White Papers

Better Quantifying the Performance of Object Detection in Video


Better Quantifying the Performance of Object Detection in Video

In this piece, one of our in-house research scientists, Cameron Wolfe, examines how the industry evaluates the quality of video-based annotations for computer vision applications and suggests a better pathway forward.

Object detection is now one of the most common applications in computer vision, especially as vanilla classification problems have become easier to solve with modern deep learning architectures. As object detection has become more deeply studied, parallel research has arisen on the problem of performing object detection in video.
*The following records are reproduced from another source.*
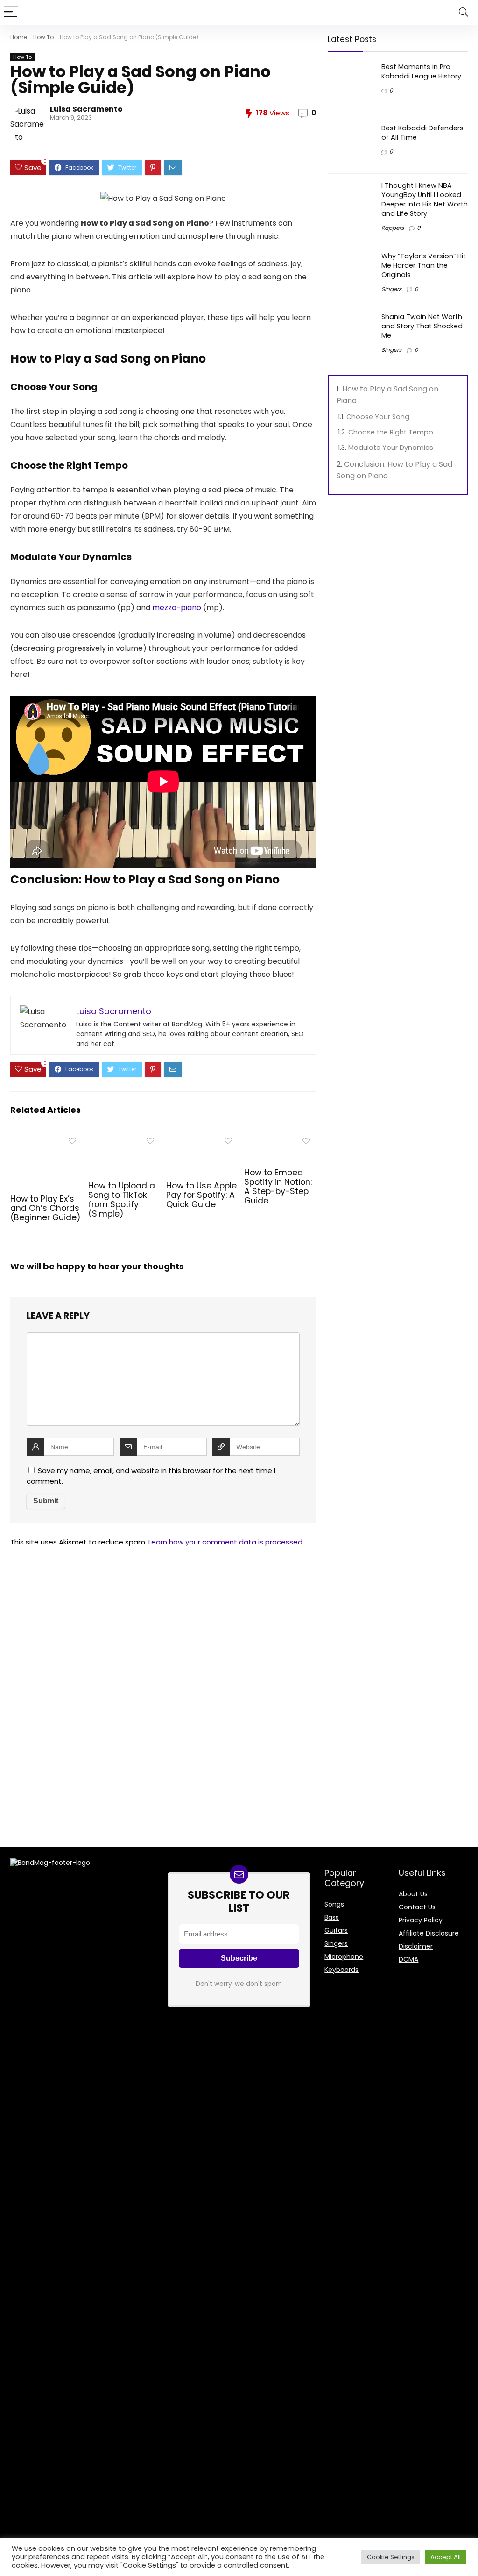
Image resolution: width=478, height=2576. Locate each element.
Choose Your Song (377, 416)
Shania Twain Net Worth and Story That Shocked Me (422, 326)
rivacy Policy (422, 1920)
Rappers (392, 228)
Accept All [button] (445, 2557)
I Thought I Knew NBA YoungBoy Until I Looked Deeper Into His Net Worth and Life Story (424, 199)
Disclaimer (416, 1946)
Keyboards (341, 1969)
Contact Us (417, 1907)
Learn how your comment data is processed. (226, 1542)
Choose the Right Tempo (390, 432)
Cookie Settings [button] (391, 2557)
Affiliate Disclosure (429, 1933)
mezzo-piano (176, 607)
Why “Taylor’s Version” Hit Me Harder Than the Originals (423, 265)
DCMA (408, 1959)
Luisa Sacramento (86, 109)
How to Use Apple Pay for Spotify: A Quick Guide (201, 1195)
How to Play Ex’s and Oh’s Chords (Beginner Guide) (45, 1208)
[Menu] (11, 12)
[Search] (463, 12)
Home (18, 37)
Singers (391, 289)
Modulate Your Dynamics (390, 447)
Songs (334, 1904)
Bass (331, 1917)
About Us (413, 1894)
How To (43, 37)
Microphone (343, 1956)
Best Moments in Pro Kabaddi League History (421, 71)
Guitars (336, 1930)
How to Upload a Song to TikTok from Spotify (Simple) (121, 1199)
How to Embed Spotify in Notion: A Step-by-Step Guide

This issue is a hybrid of several commonly-studied computer vision problem (i.e., tracking, object detection, and classification), in which objects must be correctly localized, classified, and associated (i.e., the same object is identified as such in different video frames by a unique identifier) through relevant frames within a video.

Video object detection has several unique challenges that differentiate it from object detection within static images. In this post, I will not overview any of the current methodologies for video object detection (see here for a more comprehensive overview of this). Rather, I will discuss one of the main problems within the space that is currently hindering consistent, technical progress: the lack of a comprehensive metric that can evaluate the performance of object detectors in video. Without such a standardized metric for evaluating, comparison between different methodologies becomes difficult, leading researchers to question whether their contributions are truly valuable.

As a solution to this issue, I argue that higher order tracking accuracy (HOTA), a standardized metric within the object tracking community, is the correct metric for video object detection, so long as it is made classification-aware. I will begin the post by providing motivation for developing a better video object detection metric. Then, I will introduce a few relevant concepts and definitions related to object detection, followed by a discussion of current metrics that exist within the space. I will conclude the post with a discussion of the HOTA metric, emphasizing its suitability as an evaluation metric for video object detection.

Why do we need a better metric?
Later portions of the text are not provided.